Data items:

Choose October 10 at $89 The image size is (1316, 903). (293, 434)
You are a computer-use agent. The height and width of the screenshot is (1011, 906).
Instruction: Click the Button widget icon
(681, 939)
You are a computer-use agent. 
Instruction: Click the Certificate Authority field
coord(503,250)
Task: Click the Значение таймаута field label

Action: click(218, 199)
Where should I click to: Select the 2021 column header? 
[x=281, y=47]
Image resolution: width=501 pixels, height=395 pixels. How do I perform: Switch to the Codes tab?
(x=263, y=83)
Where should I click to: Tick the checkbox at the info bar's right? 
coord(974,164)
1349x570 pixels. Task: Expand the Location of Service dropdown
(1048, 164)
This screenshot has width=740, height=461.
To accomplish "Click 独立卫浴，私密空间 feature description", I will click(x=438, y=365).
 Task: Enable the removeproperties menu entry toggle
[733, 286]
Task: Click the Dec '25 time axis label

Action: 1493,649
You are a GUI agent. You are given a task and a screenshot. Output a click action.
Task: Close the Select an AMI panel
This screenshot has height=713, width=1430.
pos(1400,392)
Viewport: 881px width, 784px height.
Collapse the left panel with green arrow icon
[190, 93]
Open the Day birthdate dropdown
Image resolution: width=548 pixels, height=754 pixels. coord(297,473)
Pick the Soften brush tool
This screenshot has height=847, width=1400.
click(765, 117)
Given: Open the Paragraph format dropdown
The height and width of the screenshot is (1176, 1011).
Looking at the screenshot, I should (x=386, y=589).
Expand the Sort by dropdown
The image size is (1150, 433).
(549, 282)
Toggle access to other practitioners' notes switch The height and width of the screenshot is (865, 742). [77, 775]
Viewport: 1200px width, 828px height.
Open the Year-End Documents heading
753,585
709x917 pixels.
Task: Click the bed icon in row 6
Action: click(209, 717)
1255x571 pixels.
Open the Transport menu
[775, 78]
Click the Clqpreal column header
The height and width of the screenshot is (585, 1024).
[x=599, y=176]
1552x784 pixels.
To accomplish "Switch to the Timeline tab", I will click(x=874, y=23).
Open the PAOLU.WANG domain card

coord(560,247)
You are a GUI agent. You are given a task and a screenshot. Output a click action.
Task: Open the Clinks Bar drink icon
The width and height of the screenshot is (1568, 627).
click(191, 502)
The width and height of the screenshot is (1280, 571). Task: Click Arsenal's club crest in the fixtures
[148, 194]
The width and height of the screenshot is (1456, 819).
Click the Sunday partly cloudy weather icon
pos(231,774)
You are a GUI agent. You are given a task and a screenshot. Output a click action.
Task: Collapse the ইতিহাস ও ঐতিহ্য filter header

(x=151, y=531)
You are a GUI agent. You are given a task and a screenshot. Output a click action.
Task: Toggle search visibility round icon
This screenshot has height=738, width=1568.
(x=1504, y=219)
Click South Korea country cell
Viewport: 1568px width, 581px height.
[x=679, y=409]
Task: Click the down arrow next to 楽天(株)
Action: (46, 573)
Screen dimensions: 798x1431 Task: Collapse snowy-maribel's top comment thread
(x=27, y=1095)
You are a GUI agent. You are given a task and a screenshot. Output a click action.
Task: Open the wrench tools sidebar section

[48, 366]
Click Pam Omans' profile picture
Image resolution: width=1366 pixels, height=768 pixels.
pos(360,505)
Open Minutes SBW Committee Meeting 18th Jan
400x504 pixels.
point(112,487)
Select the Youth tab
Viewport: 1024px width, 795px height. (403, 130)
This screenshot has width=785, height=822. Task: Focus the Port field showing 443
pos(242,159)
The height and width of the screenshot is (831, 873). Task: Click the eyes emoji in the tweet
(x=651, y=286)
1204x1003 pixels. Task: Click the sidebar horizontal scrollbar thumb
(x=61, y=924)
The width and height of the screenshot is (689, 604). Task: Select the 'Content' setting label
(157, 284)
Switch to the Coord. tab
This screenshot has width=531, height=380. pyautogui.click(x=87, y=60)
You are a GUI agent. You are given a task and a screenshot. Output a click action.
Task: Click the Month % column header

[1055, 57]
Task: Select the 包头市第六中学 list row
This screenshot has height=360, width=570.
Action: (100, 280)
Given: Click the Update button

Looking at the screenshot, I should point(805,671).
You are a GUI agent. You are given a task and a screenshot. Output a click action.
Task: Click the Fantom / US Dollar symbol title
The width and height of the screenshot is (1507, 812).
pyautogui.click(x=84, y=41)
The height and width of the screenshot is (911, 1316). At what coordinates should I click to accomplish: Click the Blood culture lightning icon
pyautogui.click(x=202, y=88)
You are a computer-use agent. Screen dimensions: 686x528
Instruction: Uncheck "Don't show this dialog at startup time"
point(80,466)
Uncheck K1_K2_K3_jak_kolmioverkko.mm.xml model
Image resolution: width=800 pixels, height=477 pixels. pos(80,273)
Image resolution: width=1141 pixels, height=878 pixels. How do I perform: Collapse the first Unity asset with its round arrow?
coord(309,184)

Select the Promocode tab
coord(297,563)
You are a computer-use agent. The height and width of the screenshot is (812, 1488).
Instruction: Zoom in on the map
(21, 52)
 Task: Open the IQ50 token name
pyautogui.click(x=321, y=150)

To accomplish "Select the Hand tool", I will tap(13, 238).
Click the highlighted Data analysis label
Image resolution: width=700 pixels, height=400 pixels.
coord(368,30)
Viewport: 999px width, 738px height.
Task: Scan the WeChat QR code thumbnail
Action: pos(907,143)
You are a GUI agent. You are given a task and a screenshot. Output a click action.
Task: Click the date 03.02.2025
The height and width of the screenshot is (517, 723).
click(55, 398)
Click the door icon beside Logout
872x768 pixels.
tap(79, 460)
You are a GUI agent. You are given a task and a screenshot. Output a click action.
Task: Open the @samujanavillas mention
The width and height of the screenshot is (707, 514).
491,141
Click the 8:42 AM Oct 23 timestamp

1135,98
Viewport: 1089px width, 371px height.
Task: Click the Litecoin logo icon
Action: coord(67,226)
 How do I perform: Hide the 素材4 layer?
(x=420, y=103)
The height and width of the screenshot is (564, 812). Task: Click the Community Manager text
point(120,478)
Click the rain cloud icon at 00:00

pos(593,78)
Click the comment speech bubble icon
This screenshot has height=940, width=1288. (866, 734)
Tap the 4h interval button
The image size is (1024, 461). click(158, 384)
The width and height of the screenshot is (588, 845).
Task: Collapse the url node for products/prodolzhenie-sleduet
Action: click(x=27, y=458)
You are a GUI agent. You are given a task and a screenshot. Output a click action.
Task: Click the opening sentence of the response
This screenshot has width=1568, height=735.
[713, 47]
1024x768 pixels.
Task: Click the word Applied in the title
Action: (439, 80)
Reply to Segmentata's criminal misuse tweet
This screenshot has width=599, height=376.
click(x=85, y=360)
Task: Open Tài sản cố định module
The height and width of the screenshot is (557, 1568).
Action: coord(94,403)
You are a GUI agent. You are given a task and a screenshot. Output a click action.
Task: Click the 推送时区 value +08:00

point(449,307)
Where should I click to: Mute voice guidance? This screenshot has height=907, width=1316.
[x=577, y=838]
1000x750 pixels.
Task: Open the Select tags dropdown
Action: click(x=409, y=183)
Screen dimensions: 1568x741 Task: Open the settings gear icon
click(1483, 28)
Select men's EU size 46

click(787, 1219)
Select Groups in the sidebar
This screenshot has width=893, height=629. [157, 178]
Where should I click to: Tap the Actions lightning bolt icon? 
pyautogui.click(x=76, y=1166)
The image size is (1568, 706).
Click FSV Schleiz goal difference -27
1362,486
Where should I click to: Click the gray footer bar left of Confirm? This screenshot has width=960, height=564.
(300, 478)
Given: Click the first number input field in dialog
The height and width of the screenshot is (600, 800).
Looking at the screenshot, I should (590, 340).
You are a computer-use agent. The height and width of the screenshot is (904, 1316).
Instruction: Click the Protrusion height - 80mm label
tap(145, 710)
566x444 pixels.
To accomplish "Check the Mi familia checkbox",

### TASK:
Output all of the data in full, exactly as given.

### RESPONSE TO THIS EXERCISE:
Choose October 10 at $89 The image size is (1316, 903). (293, 434)
You are a computer-use agent. The height and width of the screenshot is (1011, 906).
Instruction: Click the Button widget icon
(681, 939)
You are a computer-use agent. 
Instruction: Click the Certificate Authority field
coord(503,250)
Task: Click the Значение таймаута field label

Action: click(218, 199)
Where should I click to: Select the 2021 column header? 
[x=281, y=47]
Image resolution: width=501 pixels, height=395 pixels. How do I perform: Switch to the Codes tab?
(x=263, y=83)
Where should I click to: Tick the checkbox at the info bar's right? 
coord(974,164)
1349x570 pixels. Task: Expand the Location of Service dropdown
(1048, 164)
This screenshot has width=740, height=461.
To accomplish "Click 独立卫浴，私密空间 feature description", I will click(x=438, y=365).
 Task: Enable the removeproperties menu entry toggle
[733, 286]
Task: Click the Dec '25 time axis label

Action: 1493,649
You are a GUI agent. You are given a task and a screenshot. Output a click action.
Task: Close the Select an AMI panel
This screenshot has height=713, width=1430.
pos(1400,392)
Viewport: 881px width, 784px height.
Collapse the left panel with green arrow icon
[190, 93]
Open the Day birthdate dropdown
Image resolution: width=548 pixels, height=754 pixels. coord(297,473)
Pick the Soften brush tool
This screenshot has height=847, width=1400.
click(765, 117)
Given: Open the Paragraph format dropdown
The height and width of the screenshot is (1176, 1011).
Looking at the screenshot, I should (x=386, y=589).
Expand the Sort by dropdown
The image size is (1150, 433).
(549, 282)
Toggle access to other practitioners' notes switch The height and width of the screenshot is (865, 742). [77, 775]
Viewport: 1200px width, 828px height.
Open the Year-End Documents heading
753,585
709x917 pixels.
Task: Click the bed icon in row 6
Action: click(209, 717)
1255x571 pixels.
Open the Transport menu
[775, 78]
Click the Clqpreal column header
The height and width of the screenshot is (585, 1024).
[x=599, y=176]
1552x784 pixels.
To accomplish "Switch to the Timeline tab", I will click(x=874, y=23).
Open the PAOLU.WANG domain card

coord(560,247)
You are a GUI agent. You are given a task and a screenshot. Output a click action.
Task: Open the Clinks Bar drink icon
The width and height of the screenshot is (1568, 627).
click(191, 502)
The width and height of the screenshot is (1280, 571). Task: Click Arsenal's club crest in the fixtures
[148, 194]
The width and height of the screenshot is (1456, 819).
Click the Sunday partly cloudy weather icon
pos(231,774)
You are a GUI agent. You are given a task and a screenshot. Output a click action.
Task: Collapse the ইতিহাস ও ঐতিহ্য filter header

(x=151, y=531)
You are a GUI agent. You are given a task and a screenshot. Output a click action.
Task: Toggle search visibility round icon
This screenshot has height=738, width=1568.
(x=1504, y=219)
Click South Korea country cell
Viewport: 1568px width, 581px height.
[x=679, y=409]
Task: Click the down arrow next to 楽天(株)
Action: (46, 573)
Screen dimensions: 798x1431 Task: Collapse snowy-maribel's top comment thread
(x=27, y=1095)
You are a GUI agent. You are given a task and a screenshot. Output a click action.
Task: Open the wrench tools sidebar section

[48, 366]
Click Pam Omans' profile picture
Image resolution: width=1366 pixels, height=768 pixels.
pos(360,505)
Open Minutes SBW Committee Meeting 18th Jan
400x504 pixels.
point(112,487)
Select the Youth tab
Viewport: 1024px width, 795px height. (403, 130)
This screenshot has width=785, height=822. Task: Focus the Port field showing 443
pos(242,159)
The height and width of the screenshot is (831, 873). Task: Click the eyes emoji in the tweet
(x=651, y=286)
1204x1003 pixels. Task: Click the sidebar horizontal scrollbar thumb
(x=61, y=924)
The width and height of the screenshot is (689, 604). Task: Select the 'Content' setting label
(157, 284)
Switch to the Coord. tab
This screenshot has width=531, height=380. pyautogui.click(x=87, y=60)
You are a GUI agent. You are given a task and a screenshot. Output a click action.
Task: Click the Month % column header

[1055, 57]
Task: Select the 包头市第六中学 list row
This screenshot has height=360, width=570.
Action: (100, 280)
Given: Click the Update button

Looking at the screenshot, I should point(805,671).
You are a GUI agent. You are given a task and a screenshot. Output a click action.
Task: Click the Fantom / US Dollar symbol title
The width and height of the screenshot is (1507, 812).
pyautogui.click(x=84, y=41)
The height and width of the screenshot is (911, 1316). At what coordinates should I click to accomplish: Click the Blood culture lightning icon
pyautogui.click(x=202, y=88)
You are a computer-use agent. Screen dimensions: 686x528
Instruction: Uncheck "Don't show this dialog at startup time"
point(80,466)
Uncheck K1_K2_K3_jak_kolmioverkko.mm.xml model
Image resolution: width=800 pixels, height=477 pixels. pos(80,273)
Image resolution: width=1141 pixels, height=878 pixels. How do I perform: Collapse the first Unity asset with its round arrow?
coord(309,184)

Select the Promocode tab
coord(297,563)
You are a computer-use agent. The height and width of the screenshot is (812, 1488).
Instruction: Zoom in on the map
(21, 52)
 Task: Open the IQ50 token name
pyautogui.click(x=321, y=150)

To accomplish "Select the Hand tool", I will tap(13, 238).
Click the highlighted Data analysis label
Image resolution: width=700 pixels, height=400 pixels.
coord(368,30)
Viewport: 999px width, 738px height.
Task: Scan the WeChat QR code thumbnail
Action: pos(907,143)
You are a GUI agent. You are given a task and a screenshot. Output a click action.
Task: Click the date 03.02.2025
The height and width of the screenshot is (517, 723).
click(55, 398)
Click the door icon beside Logout
872x768 pixels.
tap(79, 460)
You are a GUI agent. You are given a task and a screenshot. Output a click action.
Task: Open the @samujanavillas mention
The width and height of the screenshot is (707, 514).
491,141
Click the 8:42 AM Oct 23 timestamp

1135,98
Viewport: 1089px width, 371px height.
Task: Click the Litecoin logo icon
Action: coord(67,226)
 How do I perform: Hide the 素材4 layer?
(x=420, y=103)
The height and width of the screenshot is (564, 812). Task: Click the Community Manager text
point(120,478)
Click the rain cloud icon at 00:00

pos(593,78)
Click the comment speech bubble icon
This screenshot has height=940, width=1288. (866, 734)
Tap the 4h interval button
The image size is (1024, 461). click(158, 384)
The width and height of the screenshot is (588, 845).
Task: Collapse the url node for products/prodolzhenie-sleduet
Action: click(x=27, y=458)
You are a GUI agent. You are given a task and a screenshot. Output a click action.
Task: Click the opening sentence of the response
This screenshot has width=1568, height=735.
[713, 47]
1024x768 pixels.
Task: Click the word Applied in the title
Action: (439, 80)
Reply to Segmentata's criminal misuse tweet
This screenshot has width=599, height=376.
click(x=85, y=360)
Task: Open Tài sản cố định module
The height and width of the screenshot is (557, 1568).
Action: coord(94,403)
You are a GUI agent. You are given a task and a screenshot. Output a click action.
Task: Click the 推送时区 value +08:00

point(449,307)
Where should I click to: Mute voice guidance? This screenshot has height=907, width=1316.
[x=577, y=838]
1000x750 pixels.
Task: Open the Select tags dropdown
Action: click(x=409, y=183)
Screen dimensions: 1568x741 Task: Open the settings gear icon
click(1483, 28)
Select men's EU size 46

click(787, 1219)
Select Groups in the sidebar
This screenshot has width=893, height=629. [157, 178]
Where should I click to: Tap the Actions lightning bolt icon? 
pyautogui.click(x=76, y=1166)
The image size is (1568, 706).
Click FSV Schleiz goal difference -27
1362,486
Where should I click to: Click the gray footer bar left of Confirm? This screenshot has width=960, height=564.
(300, 478)
Given: Click the first number input field in dialog
The height and width of the screenshot is (600, 800).
Looking at the screenshot, I should (590, 340).
You are a computer-use agent. The height and width of the screenshot is (904, 1316).
Instruction: Click the Protrusion height - 80mm label
tap(145, 710)
566x444 pixels.
To accomplish "Check the Mi familia checkbox",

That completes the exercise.